Friday 20 October 2017

Climate change bill 'weak' and will hit investor confidence

The Climate Action and Low Carbon Development Bill 2015 sets out how Ireland can move to a more environmentally friendly economy up to 2050
The Climate Action and Low Carbon Development Bill 2015 sets out how Ireland can move to a more environmentally friendly economy up to 2050
Mark O'Regan

Mark O'Regan

A new law that seeks to make Ireland a low-carbon economy is "critically weak" and will fail to inspire "investor confidence", experts have warned.

The Climate Action and Low Carbon Development Bill 2015 sets out how Ireland can move to a more environmentally friendly economy up to 2050.

It is the State's first climate change Bill.

But it has drawn sharp criticism from various environmental groups, who say it fails to provide a definition of what a low-carbon economy should be.

They also say it does not guarantee that an expert advisory council -to be established to help drive policy - will be "truly independent".

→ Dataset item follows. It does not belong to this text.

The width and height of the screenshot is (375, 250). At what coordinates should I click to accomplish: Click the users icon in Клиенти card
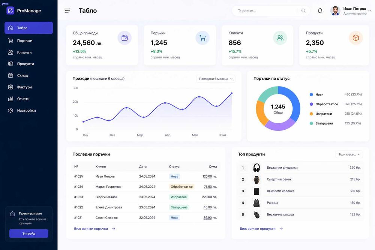click(280, 38)
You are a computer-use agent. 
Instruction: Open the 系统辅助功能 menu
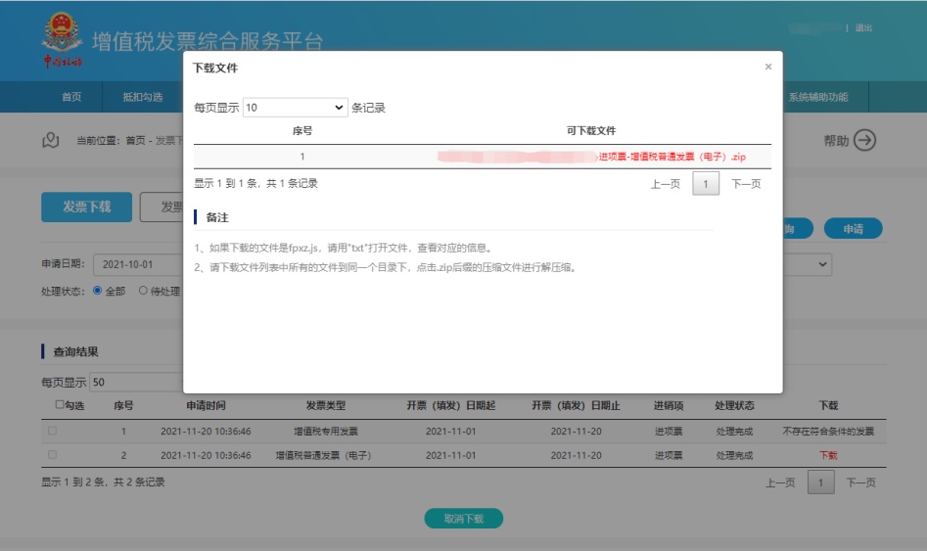click(817, 97)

They also highlight the absence of any specific targets for emission reductions.

Environmental lawyers, ClientEarth, carried out an independent analysis of the bill, comparing it to climate legislation around Europe.

Their report found that, in its current form, it is "too weak" and "falls short" of the required standard to ensure good governance of Ireland's low-carbon transition.

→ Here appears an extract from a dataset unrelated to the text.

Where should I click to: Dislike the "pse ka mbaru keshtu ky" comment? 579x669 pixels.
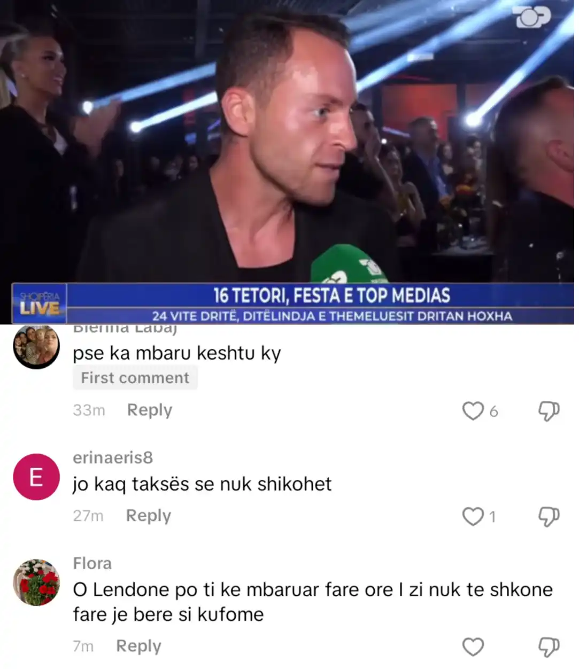pyautogui.click(x=549, y=411)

"This Bill is a golden opportunity for Ireland to encourage renewable energy investors by setting long-term, legally binding national targets which support the EU's targets," said Jonathan Church, energy lawyer at ClientEarth.

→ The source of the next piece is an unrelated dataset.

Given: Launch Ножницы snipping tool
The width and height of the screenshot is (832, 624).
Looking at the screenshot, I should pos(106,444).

"It doesn't do this. The expert advisory council doesn't look independent, and that alone will handicap it from the start."

The report concludes that, unless the bill is revised at committee stage in the Dáil, it will do little to move the economy on to a less polluting pathway.

"Setting long-term national targets would allow Ireland to lead in tackling climate change, strengthen its position in climate negotiations, and provide the certainty to attract essential investment," Mr Church added.

He pointed out that other European countries are beginning to acknowledge this, by legislating for binding 2050 targets. In the UK, binding targets are set every five years.

Jim Clarken, CEO of Oxfam, said the report should "set alarm bells ringing across Government".

"Unless the bill is revised, it will do little to address the fact that Ireland is already struggling to meet its climate commitments," he said.

If the Government do not make amendments to the proposed legislation, it will show they are not serious about tackling climate change."

Oisin Coghlan, director of Friends of the Earth, said the report highlights the gap between what is proposed, and what is best practice.